Esposti 7 quadri di grandi dimensioni con riprodotte nei particolari più minuti le fotografie: di un’automobile e di una motocicletta, rispettivamente “Buick 71″ di  Bechtle, 1972, e “Gold Wing del piccolo Roy”di Blackwell, 1977; di apparecchi  per la società dei consumi, il “Distributore di chewing gum n. 10” di Bell, 1975, e  “Big Foot Cross” di Kleeman, 1977-78; di un giovane con vitello e una pubblicità murale, rispettivamente in  “Medaglione” di McLean, 1974 e  “Tatuaggio” di  Cottingham, 1971, fino alla vista dell’edifico circolare del museo con tanto di auto in sosta e in transito,“Il Salomon R. Guggenheim Museum” di Estes, 1977.
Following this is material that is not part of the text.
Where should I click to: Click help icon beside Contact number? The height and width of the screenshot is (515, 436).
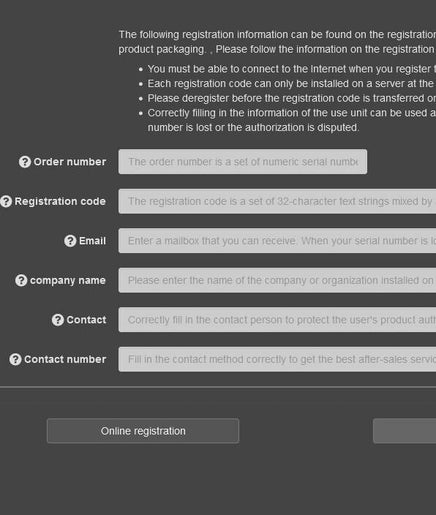pos(15,359)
Non è ancora finita, abbiamo trovato  l’ultima sorpresa,  al termine anche in senso cronologico: si tratta di “Stanley”, 1980-81, diClose, il gigantesco ritratto di un viso di 2 metri e 70 cm  per  2 metri e 10; è anch’esso su base fotografica ma la pittura non ne rappresenta la fedele riproduzione dato che è formato da una fitta griglia di minuscole celle astratte che nel loro insieme compongono il mosaico di un volto; riporta al divisionismo  e al puntinismo, sempre indietro nel tempo, quindi.

Uscendo dall’ultima delle 7 sale , siamo tornati nella grande rotonda centrale cui fanno corona. Alzando gli occhi per abbracciare la vastità della volta abbiamo letto il messaggio che citiamo come botto finale dello spettacolo pirotecnico al quale abbiamo assistito visitando le 7 sezioni sulle tendenze nei quarant’anni dell’avanguardia americana documentati dalla collezione del Guggenheim Museum: in tutte maiuscole “Terra alla terra  cenere alla cenere polvere alla polvere”: è l’opera puramente concettuale di  Weiner, in originale “Earth to earth ashes to ashes dust to dust”, 1970, che è  un ritorno ancora più indietro, alle origini, e nel riecheggiare il “quia pulvis es et in pulverem reverteris” vale da ammonimento.

Ebbene, anche questo artista concettuale fu sponsorizzato dal conte Panza, e l’opera ammonitrice  viene dalla sua collezione. “Fede e coraggio” veramente!

Info

Catalogo della mostra: “Il Guggenheim, l’Avanguardia americana 1945-1980”,  a cura di Lauren Hinkson, Ed. Guggenheim, Palazzo Esposizioni, Skirà, 2012, pp. 140, formato 28×30 cm.; dal Catalogo sono tratte le citazioni del testo.  Le illustrazioni del presente articolo riguardano nell’ordine opere di Postminimalismo,  Minimalismo, Arte concettuale e Fotorealismo. I primi due articoli sulla mostra sono usciti, in questo sito, il 23 e 27 novembre 2012; nel primo articolo con l’excursus sulle tendenze, è stata inserita 1’immagine di fotorealismo oltre a 3 di altre tendenze; nel secondo articolo 4 immagini dall’Espressionismo astratto alla Pop Art.

Foto

Le immagini sono state riprese da Romano Maria Levante al Palazzo delle Esposizioni alla presentazione, si ringrazia l’Ufficio stampa del Palaexpo, il Guggenheim con i titolari dei diritti per l’opportunità offerta. In apertura “Template” di Robert Morris, seguono  la foto con  “Cerchio 6”  di Robert Mangold, 1973,  e “Senza titolo”  di  Brice Marden, 1965-66 e quella con “Disposizione di specchi nello Yucatan” (1.9)” di Robert Smithson, 1969; in chiusura “Buick ‘71” di Robert Bechtle, 1972.